Keating: ‘Learning to Learn’ Is not a Cliché

August 30, 2013

by Maryann O. Keating, Ph.D.

Recent talks by Barack Obama highlight his personal mission to make higher education more affordable. Affluence at home and around the world increases the demand for education. This increase partially explains the doubling of average tuition and fees at four-year U.S. universities during the past 20 years.

Rising educational costs threaten prosperity, according to David Weisel of the Wall Street Journal. The solution to rising costs, however, must be addressed in terms of two fundamental realities that characterize the educational sector at all levels — namely, difficulties associated with increasing productivity and the labor intensity of education.

Faculty and other professional staff absorb generally about 80 percent of all educational costs.
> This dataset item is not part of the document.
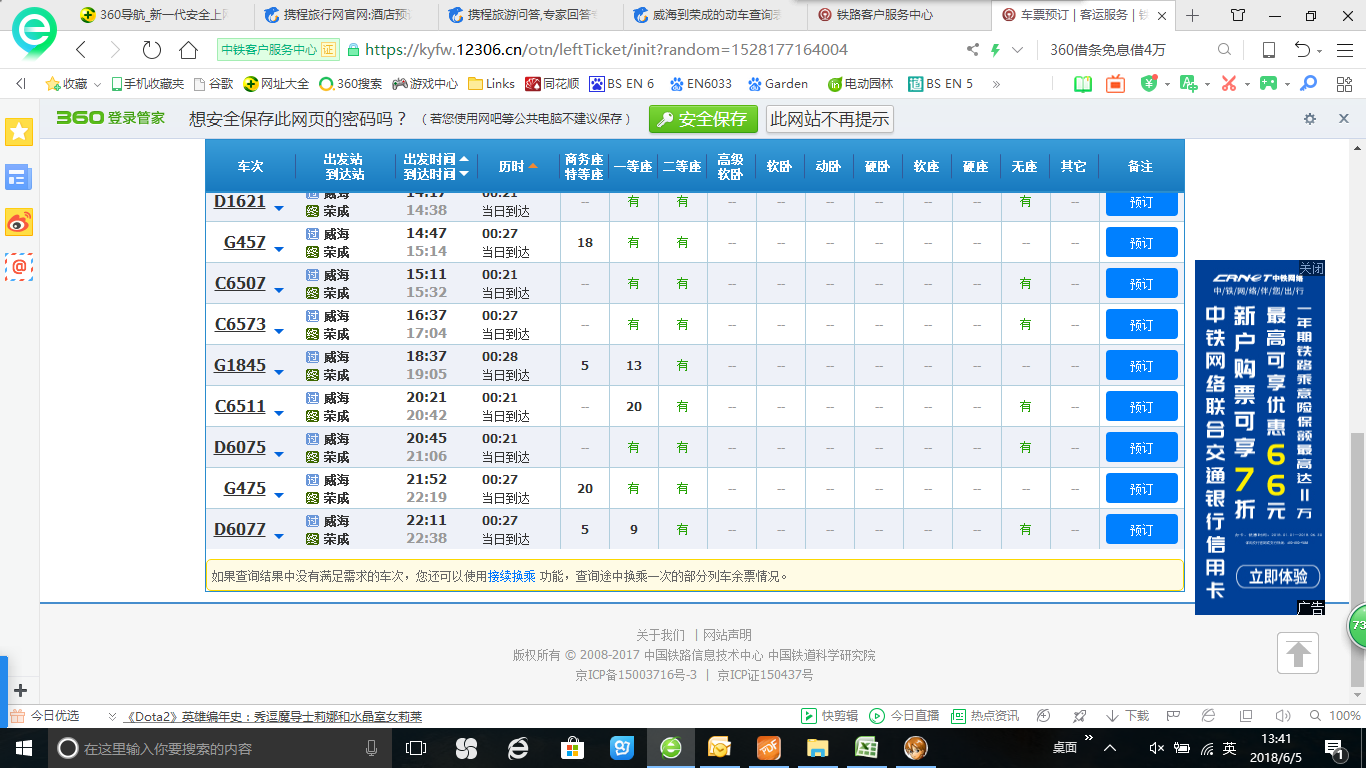
Task: Expand stop details for train D6077
Action: coord(279,537)
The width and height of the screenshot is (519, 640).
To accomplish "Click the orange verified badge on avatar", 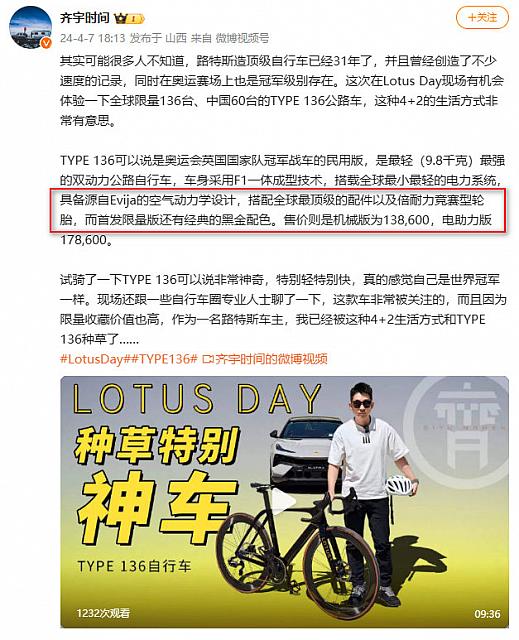I will coord(47,43).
With no guarantee of success, education from elementary through university is an extremely costly proposition in terms of time and labor input.

This is particularly the case with respect to vocational education. Electricians, beauticians, mechanics, expert technicians, accountants, nurses, etc., generally have options that exceed the entry-level salaries offered in education. Educational administrators are mistaken if they operate on the assumption that highly specialized faculty members will automatically present themselves when institutions decide to build or market career programs to meet current client demands.
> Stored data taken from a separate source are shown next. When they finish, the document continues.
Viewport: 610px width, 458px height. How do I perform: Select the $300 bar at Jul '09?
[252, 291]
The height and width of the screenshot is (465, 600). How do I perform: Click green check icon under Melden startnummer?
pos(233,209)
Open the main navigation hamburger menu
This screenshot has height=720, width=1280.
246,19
One obvious solution in trimming educational costs, as least at the secondary level and beyond, is for institutions to limit programs and specialize.

Another solution, borrowed from the past, is to capitalize on the flexibility of individuals who have previously demonstrated an ability to learn, who enjoy learning and who are willing to engage, with others, in learning new material.

Educational institutions cannot ignore market-wage options open to faculty. However, until recently, instructors have accepted temporarily slightly less compensation than they otherwise could earn in order to pursue a career consistent with learning. This willingness supplements the financial investments of parents, benefactors, state and nonprofit sponsors of education.

Rather than paying premiums to attract instructors with specific credentials, administrators regularly assigned faculty to teach new algorithms or incorporate computer-assisted instruction, often at an instructor’s personal expense in terms of time and effort. In secondary schools, biology teachers were expected to substitute for chemistry teachers as needed. On the university level, professors traditionally prided themselves on having taught across their discipline. The military continues to rotate members from field to classroom by using standardized manuals and precise learning objectives.

It is natural to want and expect that students be trained by the best, most proficient individuals available. Costs are prohibitive, however, and most educational institutions have a comparative advantage in general versus specialized instruction. Moreover, less experienced teachers do not necessarily reduce test performance according to a recent study (Fitzpatrick and Lovenheim) published by the National Bureau of Economic Research.

Seasoned educators will smile at the arguments presented here for introducing “renaissance” people back into education. However, they might seriously consider that this may be their best means of countering the increasing movement toward on-line and proprietary education.

Good students recognize when an instructor is skating on thin ice in delivering class material. However, motivated students generally buckle down, tackle the text and learn. As long as an instructor does not act in an arbitrary manner and remains professional, both students and instructor advance in proficiency.

Admittedly, weaker students are disadvantaged, as are those experienced teachers one grade up who must compensate for deficient skills in their incoming class — at least in the short run. Teaching is truly a team effort, and the resistance of teachers to individual evaluation on student performance is understandable.

Corporations, obviously, prefer that employees arrive at their doors up to speed with highly specialized skills specific to their industry. Educational institutions are not equipped to provide this, and companies should not expect to shift the cost of proprietary training onto educational sponsors. This assumes, of course, that corporations are free to choose between job applicants through whom a firm has a high probability of realizing a return on its investment in training.

Meanwhile, deans and administrators can trim educational costs by appreciating the true value of available faculty and using these human resources most effectively.

Maryann O. Keating, Ph.D., a resident of South Bend and an adjunct scholar of the Indiana Policy Review Foundation, is co-author of “Microeconomics for Public Managers,” Wiley/Blackwell, 2009.